Records from a collection
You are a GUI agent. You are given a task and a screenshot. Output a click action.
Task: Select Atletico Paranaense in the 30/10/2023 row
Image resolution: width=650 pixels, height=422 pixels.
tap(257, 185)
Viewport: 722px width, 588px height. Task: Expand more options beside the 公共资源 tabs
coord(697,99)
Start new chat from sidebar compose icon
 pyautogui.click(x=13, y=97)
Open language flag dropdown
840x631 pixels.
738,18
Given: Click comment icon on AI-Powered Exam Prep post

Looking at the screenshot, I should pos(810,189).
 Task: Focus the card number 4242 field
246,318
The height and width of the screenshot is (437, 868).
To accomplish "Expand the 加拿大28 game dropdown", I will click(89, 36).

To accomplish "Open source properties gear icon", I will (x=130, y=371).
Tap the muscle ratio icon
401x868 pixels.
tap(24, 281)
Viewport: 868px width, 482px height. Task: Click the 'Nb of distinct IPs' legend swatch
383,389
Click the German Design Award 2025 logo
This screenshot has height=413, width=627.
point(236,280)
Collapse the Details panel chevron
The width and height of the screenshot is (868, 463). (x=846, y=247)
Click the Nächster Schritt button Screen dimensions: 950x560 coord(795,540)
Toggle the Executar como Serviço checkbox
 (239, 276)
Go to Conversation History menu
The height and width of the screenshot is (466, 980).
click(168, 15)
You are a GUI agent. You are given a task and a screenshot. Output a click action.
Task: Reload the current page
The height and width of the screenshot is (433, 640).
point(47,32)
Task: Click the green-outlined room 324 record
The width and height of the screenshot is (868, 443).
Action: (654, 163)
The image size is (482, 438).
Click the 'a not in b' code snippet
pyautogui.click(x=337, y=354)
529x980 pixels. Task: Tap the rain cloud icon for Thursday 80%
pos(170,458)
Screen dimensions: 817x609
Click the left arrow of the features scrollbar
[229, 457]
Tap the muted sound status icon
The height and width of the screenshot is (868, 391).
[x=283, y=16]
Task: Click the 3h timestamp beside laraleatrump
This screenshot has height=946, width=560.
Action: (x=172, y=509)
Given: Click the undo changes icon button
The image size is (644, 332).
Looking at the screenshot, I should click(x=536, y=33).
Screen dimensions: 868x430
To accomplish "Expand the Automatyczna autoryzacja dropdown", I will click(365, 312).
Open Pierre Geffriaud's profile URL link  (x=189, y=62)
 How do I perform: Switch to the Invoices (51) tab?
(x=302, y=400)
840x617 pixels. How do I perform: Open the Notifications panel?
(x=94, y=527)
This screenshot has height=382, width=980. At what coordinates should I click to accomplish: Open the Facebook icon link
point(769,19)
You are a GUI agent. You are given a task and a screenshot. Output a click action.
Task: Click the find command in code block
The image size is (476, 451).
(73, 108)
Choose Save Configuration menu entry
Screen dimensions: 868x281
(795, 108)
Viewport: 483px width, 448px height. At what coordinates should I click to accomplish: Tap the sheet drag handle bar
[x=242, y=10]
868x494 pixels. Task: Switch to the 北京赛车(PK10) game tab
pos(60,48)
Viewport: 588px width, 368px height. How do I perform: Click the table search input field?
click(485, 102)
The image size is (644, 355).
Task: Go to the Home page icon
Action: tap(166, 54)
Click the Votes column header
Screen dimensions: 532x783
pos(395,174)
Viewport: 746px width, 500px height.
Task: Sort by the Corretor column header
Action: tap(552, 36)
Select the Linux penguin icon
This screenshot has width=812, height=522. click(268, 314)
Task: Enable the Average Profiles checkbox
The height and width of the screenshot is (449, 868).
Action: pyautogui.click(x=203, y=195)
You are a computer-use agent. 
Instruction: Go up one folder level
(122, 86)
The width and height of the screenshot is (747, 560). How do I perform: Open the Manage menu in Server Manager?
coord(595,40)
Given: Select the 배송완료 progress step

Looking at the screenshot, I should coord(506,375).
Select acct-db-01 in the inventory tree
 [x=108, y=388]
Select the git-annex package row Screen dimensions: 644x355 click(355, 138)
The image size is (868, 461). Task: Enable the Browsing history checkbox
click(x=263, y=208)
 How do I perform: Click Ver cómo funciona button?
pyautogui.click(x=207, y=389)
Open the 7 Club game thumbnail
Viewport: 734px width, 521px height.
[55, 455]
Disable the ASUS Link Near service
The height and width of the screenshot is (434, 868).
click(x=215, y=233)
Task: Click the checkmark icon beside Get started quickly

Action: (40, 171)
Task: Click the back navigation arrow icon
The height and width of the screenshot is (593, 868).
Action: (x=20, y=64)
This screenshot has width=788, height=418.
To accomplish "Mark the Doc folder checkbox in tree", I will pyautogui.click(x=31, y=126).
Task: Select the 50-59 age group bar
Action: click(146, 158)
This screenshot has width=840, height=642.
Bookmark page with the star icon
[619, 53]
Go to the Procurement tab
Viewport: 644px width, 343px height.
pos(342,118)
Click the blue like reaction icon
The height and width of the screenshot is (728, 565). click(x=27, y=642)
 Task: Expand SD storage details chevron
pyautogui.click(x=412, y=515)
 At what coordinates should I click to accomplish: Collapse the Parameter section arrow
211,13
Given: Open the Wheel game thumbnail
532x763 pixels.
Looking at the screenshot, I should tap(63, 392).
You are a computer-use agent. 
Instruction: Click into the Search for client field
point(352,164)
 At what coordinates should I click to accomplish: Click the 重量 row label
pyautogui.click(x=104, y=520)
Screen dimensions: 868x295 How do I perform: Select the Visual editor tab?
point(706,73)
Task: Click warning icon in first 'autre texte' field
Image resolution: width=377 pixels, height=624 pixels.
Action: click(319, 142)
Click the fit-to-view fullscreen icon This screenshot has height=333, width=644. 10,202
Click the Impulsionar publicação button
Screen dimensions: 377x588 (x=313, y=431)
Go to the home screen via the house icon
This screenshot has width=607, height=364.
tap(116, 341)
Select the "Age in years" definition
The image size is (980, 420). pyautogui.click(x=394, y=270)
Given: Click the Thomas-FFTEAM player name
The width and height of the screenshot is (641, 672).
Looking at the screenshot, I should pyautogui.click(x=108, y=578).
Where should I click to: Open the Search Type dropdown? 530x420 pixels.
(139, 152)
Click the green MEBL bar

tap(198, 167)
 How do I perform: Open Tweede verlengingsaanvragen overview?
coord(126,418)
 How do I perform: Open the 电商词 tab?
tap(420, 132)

→ Try it
If a line appears above, it belongs in your answer, printed exactly.

→ Completed task
You are a GUI agent. You are given a task and a screenshot. Output a click action.
Task: Select Atletico Paranaense in the 30/10/2023 row
Image resolution: width=650 pixels, height=422 pixels.
tap(257, 185)
Viewport: 722px width, 588px height. Task: Expand more options beside the 公共资源 tabs
coord(697,99)
Start new chat from sidebar compose icon
 pyautogui.click(x=13, y=97)
Open language flag dropdown
840x631 pixels.
738,18
Given: Click comment icon on AI-Powered Exam Prep post

Looking at the screenshot, I should pos(810,189).
 Task: Focus the card number 4242 field
246,318
The height and width of the screenshot is (437, 868).
To accomplish "Expand the 加拿大28 game dropdown", I will click(89, 36).

To accomplish "Open source properties gear icon", I will (x=130, y=371).
Tap the muscle ratio icon
401x868 pixels.
tap(24, 281)
Viewport: 868px width, 482px height. Task: Click the 'Nb of distinct IPs' legend swatch
383,389
Click the German Design Award 2025 logo
This screenshot has height=413, width=627.
point(236,280)
Collapse the Details panel chevron
The width and height of the screenshot is (868, 463). (x=846, y=247)
Click the Nächster Schritt button Screen dimensions: 950x560 coord(795,540)
Toggle the Executar como Serviço checkbox
 (239, 276)
Go to Conversation History menu
The height and width of the screenshot is (466, 980).
click(168, 15)
You are a GUI agent. You are given a task and a screenshot. Output a click action.
Task: Reload the current page
The height and width of the screenshot is (433, 640).
point(47,32)
Task: Click the green-outlined room 324 record
The width and height of the screenshot is (868, 443).
Action: (654, 163)
The image size is (482, 438).
Click the 'a not in b' code snippet
pyautogui.click(x=337, y=354)
529x980 pixels. Task: Tap the rain cloud icon for Thursday 80%
pos(170,458)
Screen dimensions: 817x609
Click the left arrow of the features scrollbar
[229, 457]
Tap the muted sound status icon
The height and width of the screenshot is (868, 391).
[x=283, y=16]
Task: Click the 3h timestamp beside laraleatrump
This screenshot has height=946, width=560.
Action: (x=172, y=509)
Given: Click the undo changes icon button
The image size is (644, 332).
Looking at the screenshot, I should click(x=536, y=33).
Screen dimensions: 868x430
To accomplish "Expand the Automatyczna autoryzacja dropdown", I will click(365, 312).
Open Pierre Geffriaud's profile URL link  (x=189, y=62)
 How do I perform: Switch to the Invoices (51) tab?
(x=302, y=400)
840x617 pixels. How do I perform: Open the Notifications panel?
(x=94, y=527)
This screenshot has height=382, width=980. At what coordinates should I click to accomplish: Open the Facebook icon link
point(769,19)
You are a GUI agent. You are given a task and a screenshot. Output a click action.
Task: Click the find command in code block
The image size is (476, 451).
(73, 108)
Choose Save Configuration menu entry
Screen dimensions: 868x281
(795, 108)
Viewport: 483px width, 448px height. At what coordinates should I click to accomplish: Tap the sheet drag handle bar
[x=242, y=10]
868x494 pixels. Task: Switch to the 北京赛车(PK10) game tab
pos(60,48)
Viewport: 588px width, 368px height. How do I perform: Click the table search input field?
click(485, 102)
The image size is (644, 355).
Task: Go to the Home page icon
Action: tap(166, 54)
Click the Votes column header
Screen dimensions: 532x783
pos(395,174)
Viewport: 746px width, 500px height.
Task: Sort by the Corretor column header
Action: tap(552, 36)
Select the Linux penguin icon
This screenshot has width=812, height=522. click(268, 314)
Task: Enable the Average Profiles checkbox
The height and width of the screenshot is (449, 868).
Action: pyautogui.click(x=203, y=195)
You are a computer-use agent. 
Instruction: Go up one folder level
(122, 86)
The width and height of the screenshot is (747, 560). How do I perform: Open the Manage menu in Server Manager?
coord(595,40)
Given: Select the 배송완료 progress step

Looking at the screenshot, I should coord(506,375).
Select acct-db-01 in the inventory tree
 [x=108, y=388]
Select the git-annex package row Screen dimensions: 644x355 click(355, 138)
The image size is (868, 461). Task: Enable the Browsing history checkbox
click(x=263, y=208)
 How do I perform: Click Ver cómo funciona button?
pyautogui.click(x=207, y=389)
Open the 7 Club game thumbnail
Viewport: 734px width, 521px height.
[55, 455]
Disable the ASUS Link Near service
The height and width of the screenshot is (434, 868).
click(x=215, y=233)
Task: Click the checkmark icon beside Get started quickly

Action: (40, 171)
Task: Click the back navigation arrow icon
The height and width of the screenshot is (593, 868).
Action: (x=20, y=64)
This screenshot has width=788, height=418.
To accomplish "Mark the Doc folder checkbox in tree", I will pyautogui.click(x=31, y=126).
Task: Select the 50-59 age group bar
Action: click(146, 158)
This screenshot has width=840, height=642.
Bookmark page with the star icon
[619, 53]
Go to the Procurement tab
Viewport: 644px width, 343px height.
pos(342,118)
Click the blue like reaction icon
The height and width of the screenshot is (728, 565). click(x=27, y=642)
 Task: Expand SD storage details chevron
pyautogui.click(x=412, y=515)
 At what coordinates should I click to accomplish: Collapse the Parameter section arrow
211,13
Given: Open the Wheel game thumbnail
532x763 pixels.
Looking at the screenshot, I should tap(63, 392).
You are a computer-use agent. 
Instruction: Click into the Search for client field
point(352,164)
 At what coordinates should I click to accomplish: Click the 重量 row label
pyautogui.click(x=104, y=520)
Screen dimensions: 868x295 How do I perform: Select the Visual editor tab?
point(706,73)
Task: Click warning icon in first 'autre texte' field
Image resolution: width=377 pixels, height=624 pixels.
Action: click(319, 142)
Click the fit-to-view fullscreen icon This screenshot has height=333, width=644. 10,202
Click the Impulsionar publicação button
Screen dimensions: 377x588 (x=313, y=431)
Go to the home screen via the house icon
This screenshot has width=607, height=364.
tap(116, 341)
Select the "Age in years" definition
The image size is (980, 420). pyautogui.click(x=394, y=270)
Given: Click the Thomas-FFTEAM player name
The width and height of the screenshot is (641, 672).
Looking at the screenshot, I should pyautogui.click(x=108, y=578).
Where should I click to: Open the Search Type dropdown? 530x420 pixels.
(139, 152)
Click the green MEBL bar

tap(198, 167)
 How do I perform: Open Tweede verlengingsaanvragen overview?
coord(126,418)
 How do I perform: Open the 电商词 tab?
tap(420, 132)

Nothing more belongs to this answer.